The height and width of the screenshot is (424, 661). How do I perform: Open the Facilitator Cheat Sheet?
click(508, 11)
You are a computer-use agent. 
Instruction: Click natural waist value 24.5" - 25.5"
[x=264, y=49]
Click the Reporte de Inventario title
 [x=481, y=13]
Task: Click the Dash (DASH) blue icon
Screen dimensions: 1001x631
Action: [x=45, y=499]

⁂

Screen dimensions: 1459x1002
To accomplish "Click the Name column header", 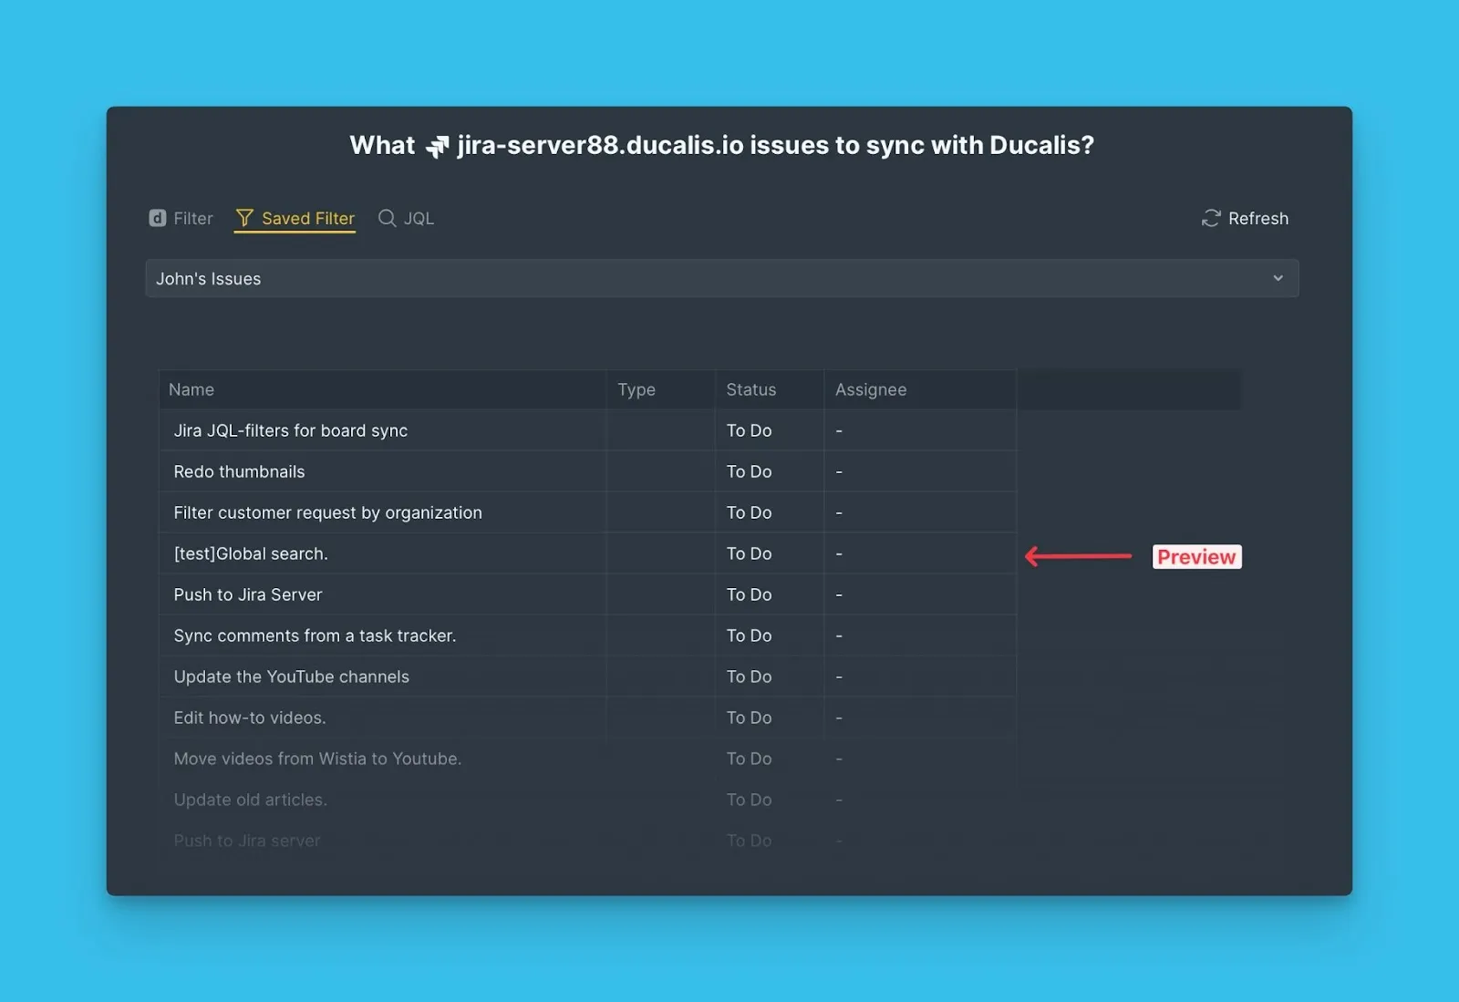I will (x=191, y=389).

⁂

**TASK ITEM**
Only the lines from the one containing "The height and" through the one containing "Task: Click the Dash (DASH) blue icon" are to be retyped, both boundary lines included, with no other material.

**ANSWER BOX**
The height and width of the screenshot is (424, 661). How do I perform: Open the Facilitator Cheat Sheet?
click(508, 11)
You are a computer-use agent. 
Instruction: Click natural waist value 24.5" - 25.5"
[x=264, y=49]
Click the Reporte de Inventario title
 [x=481, y=13]
Task: Click the Dash (DASH) blue icon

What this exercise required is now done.